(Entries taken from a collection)

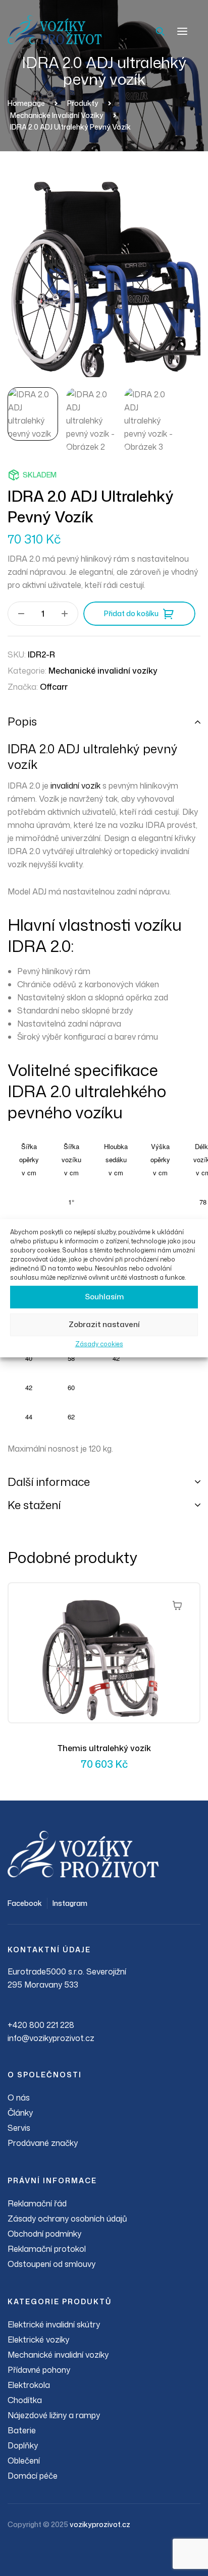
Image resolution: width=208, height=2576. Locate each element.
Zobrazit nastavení (104, 1324)
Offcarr (54, 686)
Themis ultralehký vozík (104, 1748)
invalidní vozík (75, 785)
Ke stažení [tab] (34, 1505)
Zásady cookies (99, 1344)
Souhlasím (104, 1296)
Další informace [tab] (49, 1481)
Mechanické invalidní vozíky (103, 670)
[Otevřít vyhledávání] (160, 31)
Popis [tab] (22, 721)
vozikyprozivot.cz (100, 2524)
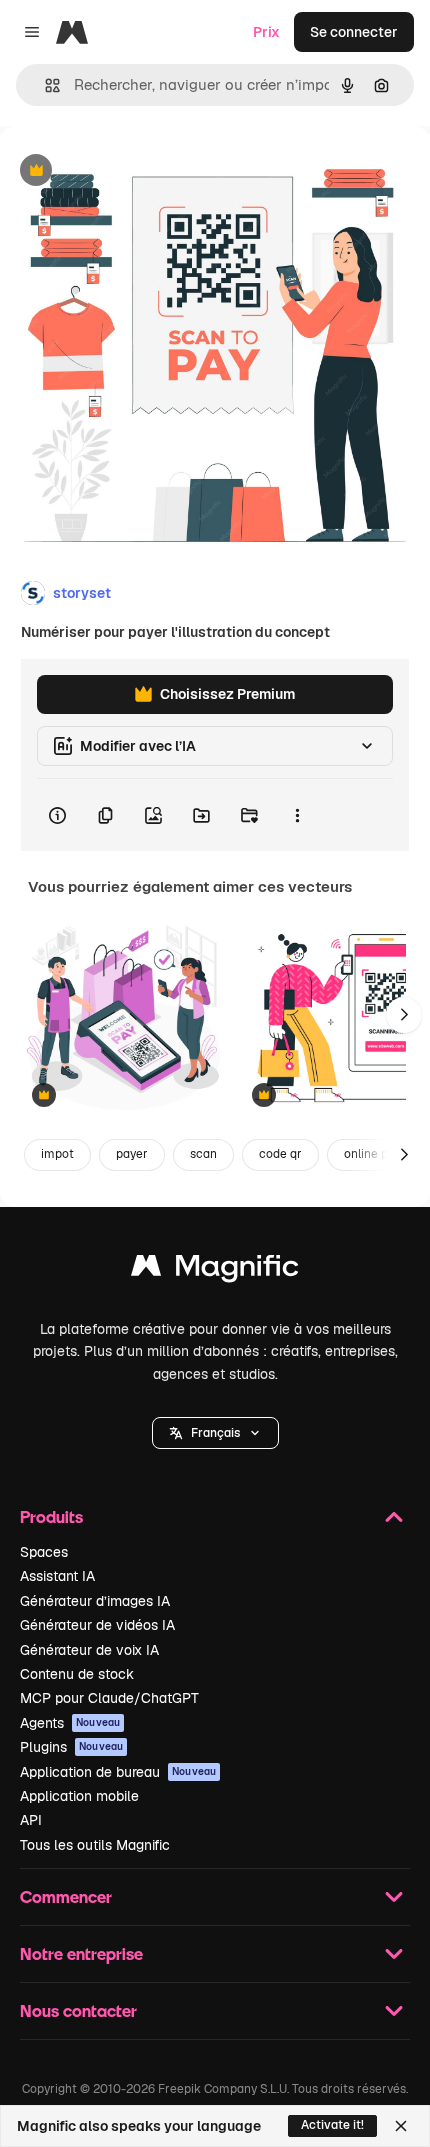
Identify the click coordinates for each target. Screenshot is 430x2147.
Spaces (44, 1552)
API (31, 1820)
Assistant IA (57, 1576)
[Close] (401, 2126)
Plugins (71, 1747)
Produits (51, 1516)
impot (57, 1154)
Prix (266, 32)
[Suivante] (404, 1015)
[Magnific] (215, 1270)
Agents (70, 1723)
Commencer (66, 1896)
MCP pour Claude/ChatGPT (109, 1698)
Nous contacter (78, 2010)
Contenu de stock (77, 1674)
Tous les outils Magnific (95, 1845)
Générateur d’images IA (95, 1601)
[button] (215, 1433)
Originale (132, 171)
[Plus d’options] (297, 815)
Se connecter (354, 32)
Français (215, 1433)
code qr (280, 1154)
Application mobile (79, 1796)
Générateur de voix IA (89, 1650)
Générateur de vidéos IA (97, 1625)
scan (203, 1154)
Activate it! (332, 2125)
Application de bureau (118, 1772)
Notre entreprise (81, 1953)
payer (132, 1154)
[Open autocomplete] (44, 85)
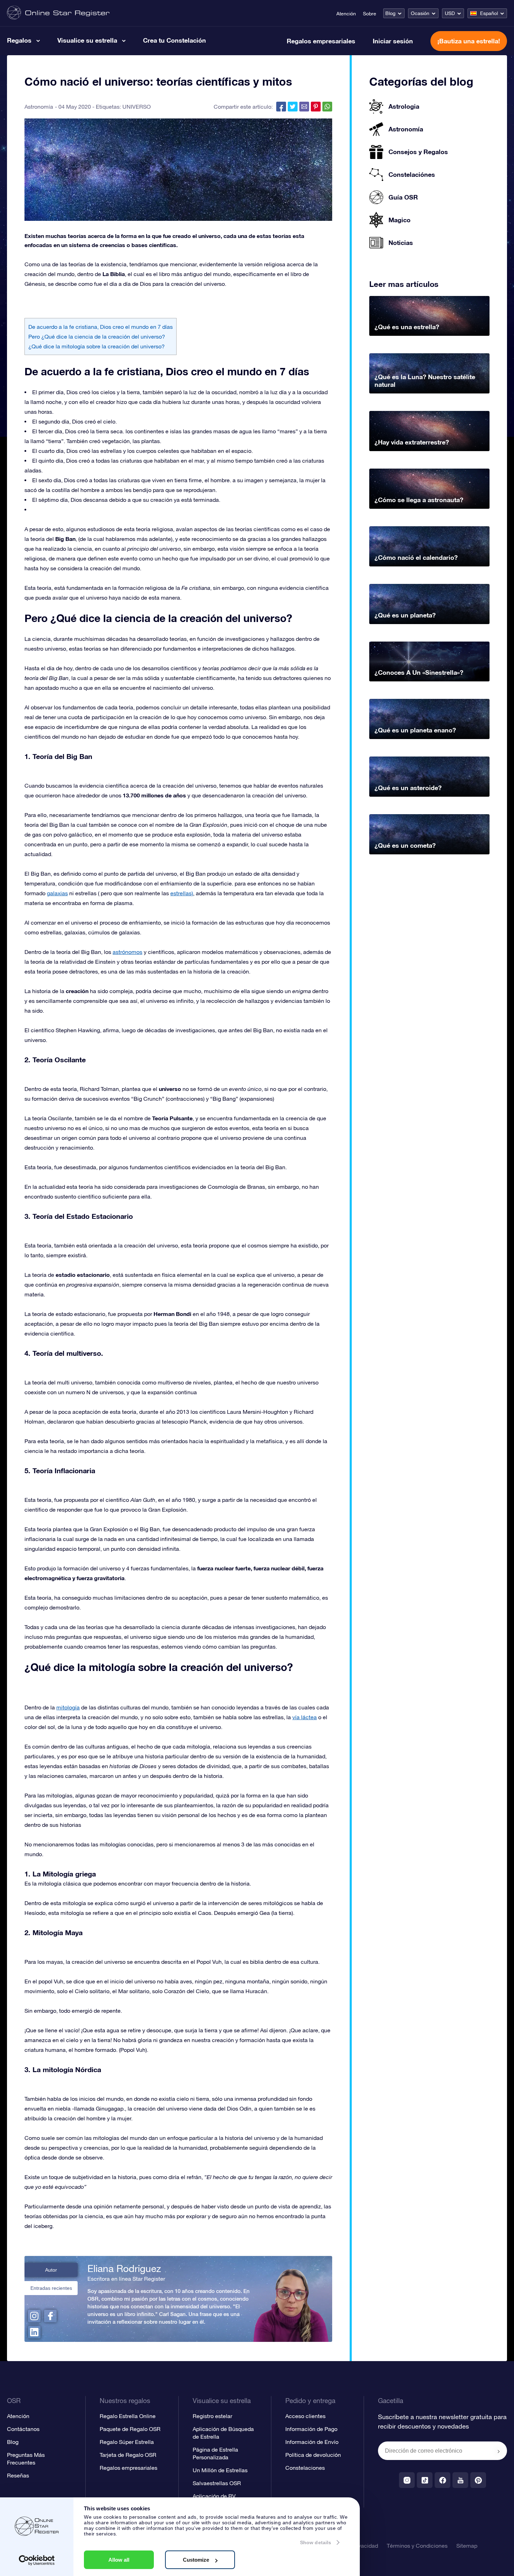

◆ **Work to be completed**: Please repeat every record exactly, leaving the pictures out.

◆ **Answer box**:
Image resolution: width=208, height=2576. Locate each element.
Zobrazit nastavení (104, 1324)
Offcarr (54, 686)
Themis ultralehký vozík (104, 1748)
invalidní vozík (75, 785)
Ke stažení [tab] (34, 1505)
Zásady cookies (99, 1344)
Souhlasím (104, 1296)
Další informace [tab] (49, 1481)
Mechanické invalidní vozíky (103, 670)
[Otevřít vyhledávání] (160, 31)
Popis [tab] (22, 721)
vozikyprozivot.cz (100, 2524)
Identify the click coordinates for each target. Screenshot is 430x2147.
Spaces (44, 1552)
API (31, 1820)
Assistant IA (57, 1576)
[Close] (401, 2126)
Plugins (71, 1747)
Produits (51, 1516)
impot (57, 1154)
Prix (266, 32)
[Suivante] (404, 1015)
[Magnific] (215, 1270)
Agents (70, 1723)
Commencer (66, 1896)
MCP pour Claude/ChatGPT (109, 1698)
Nous contacter (78, 2010)
Contenu de stock (77, 1674)
Tous les outils Magnific (95, 1845)
Générateur d’images IA (95, 1601)
[button] (215, 1433)
Originale (132, 171)
[Plus d’options] (297, 815)
Se connecter (354, 32)
Français (215, 1433)
code qr (280, 1154)
Application mobile (79, 1796)
Générateur de voix IA (89, 1650)
Générateur de vidéos IA (97, 1625)
scan (203, 1154)
Activate it! (332, 2125)
Application de bureau (118, 1772)
Notre entreprise (81, 1953)
payer (132, 1154)
[Open autocomplete] (44, 85)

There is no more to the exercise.